Deniz Camp et Javier Rodríguez signent ici une relecture du Martian Manhunter qui délaisse le super-héros pour s’immerger dans la psyché d’un homme en décomposition. John Jones, agent du FBI, voit sa réalité se fracturer après l’intrusion d’une conscience extraterrestre dans son esprit. Le récit devient alors un long glissement : un polar qui se dissout peu à peu dans l’hallucination, où chaque scène semble tiraillée entre lucidité et délire.
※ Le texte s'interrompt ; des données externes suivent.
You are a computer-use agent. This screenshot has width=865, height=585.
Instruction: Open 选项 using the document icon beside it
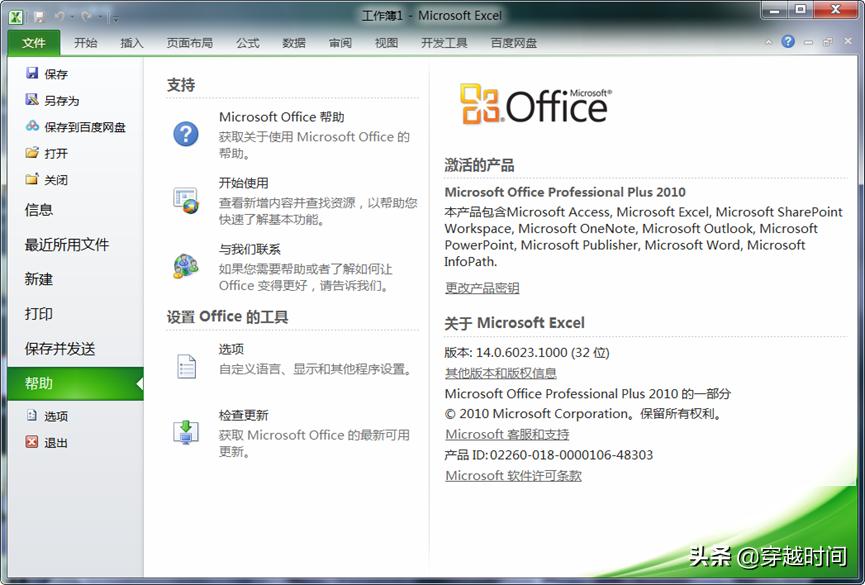[186, 365]
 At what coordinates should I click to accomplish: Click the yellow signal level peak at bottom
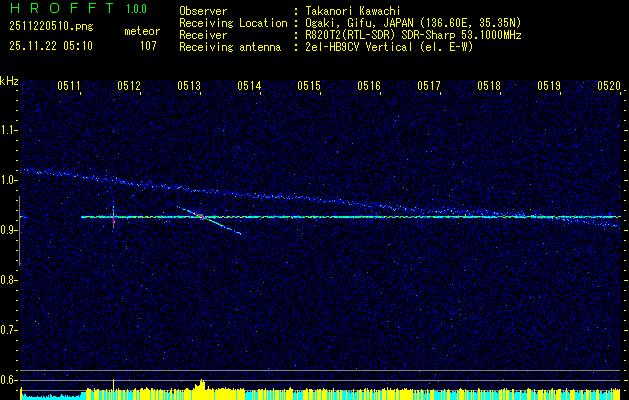pyautogui.click(x=202, y=384)
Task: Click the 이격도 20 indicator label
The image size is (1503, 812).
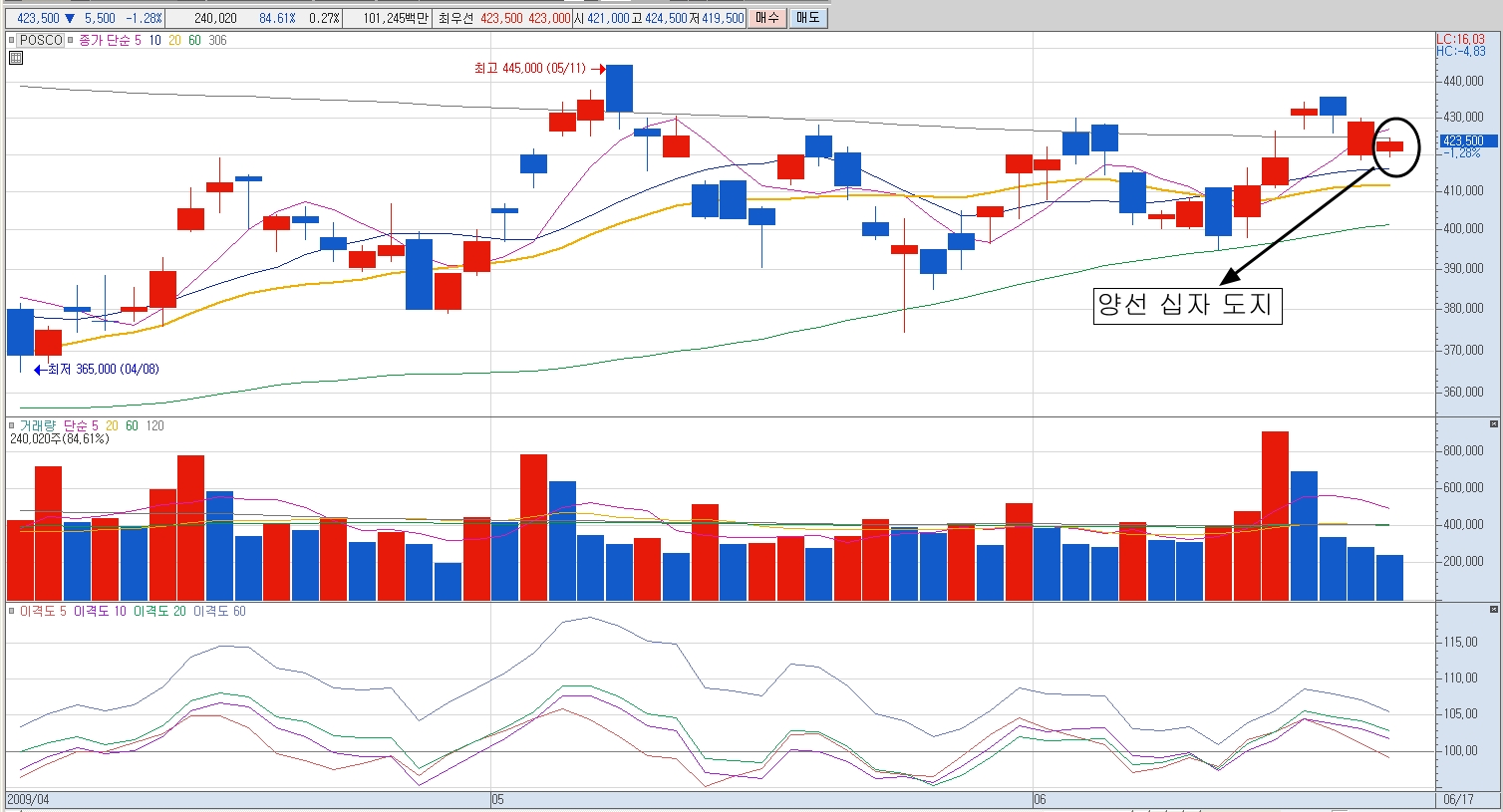Action: (159, 611)
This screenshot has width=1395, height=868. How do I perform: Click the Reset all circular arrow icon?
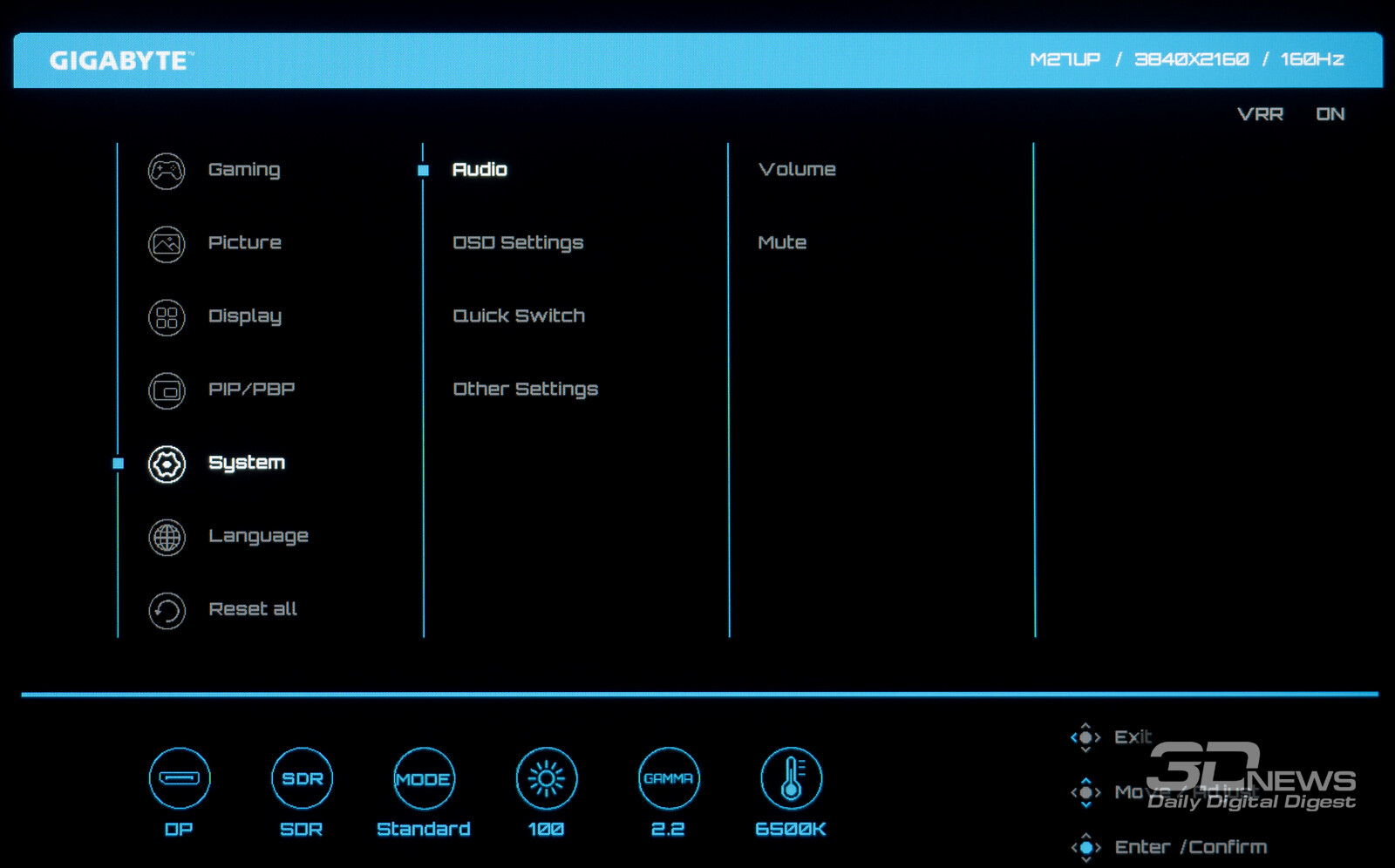(167, 610)

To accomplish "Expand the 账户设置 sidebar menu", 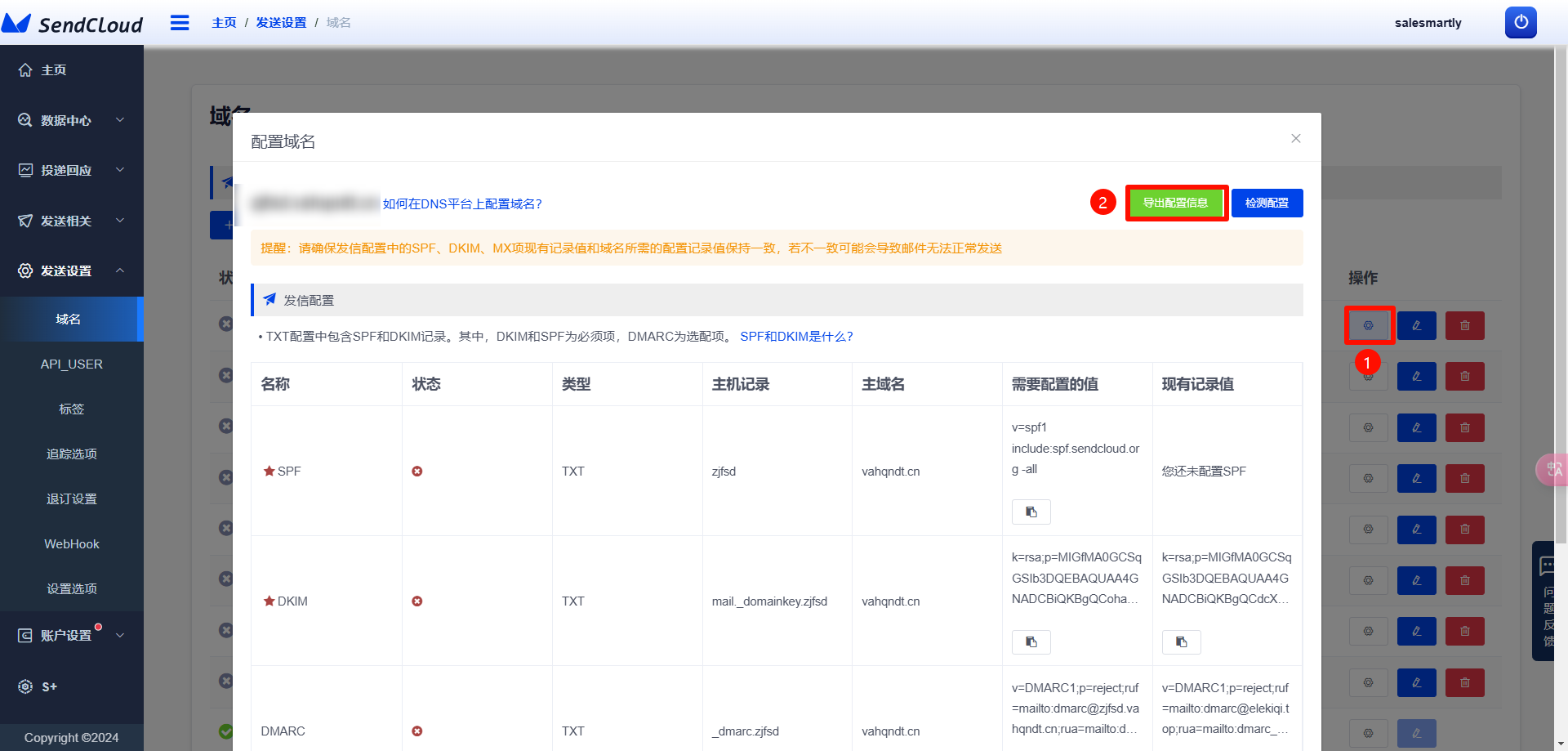I will point(72,635).
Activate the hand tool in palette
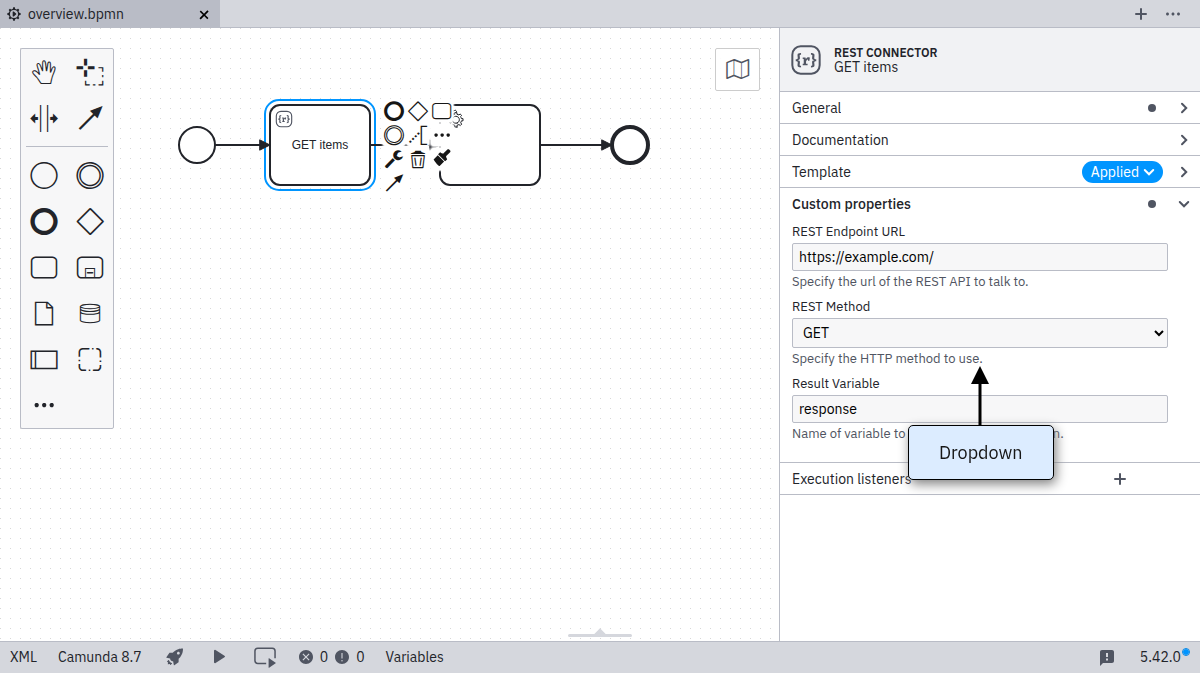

Camp joue brillamment sur cette ambiguïté : l’album avance moins par action que par rupture perceptive, et la véritable inquiétude vient de ce que le personnage ne maîtrise plus sa propre narration. Quant à Rodríguez, il offre l’une de ses prestations les plus impressionnantes. Sa mise en page mouvante, ses couleurs acidulées, ses distorsions quasi organiques donnent aux visions de John une puissance sensorielle rare, qui rend palpable son effritement intérieur. Cette approche radicale peut parfois paraître démonstrative, mais elle sert un propos cohérent : traduire en images la perte progressive de soi.
Résumé
Un thriller psychique en clair-obscur, beau et dérangeant, qui préfère l’introspection au spectaculaire.
🟣 Une plongée hallucinée où l’identité se trouble autant que les contours du monde.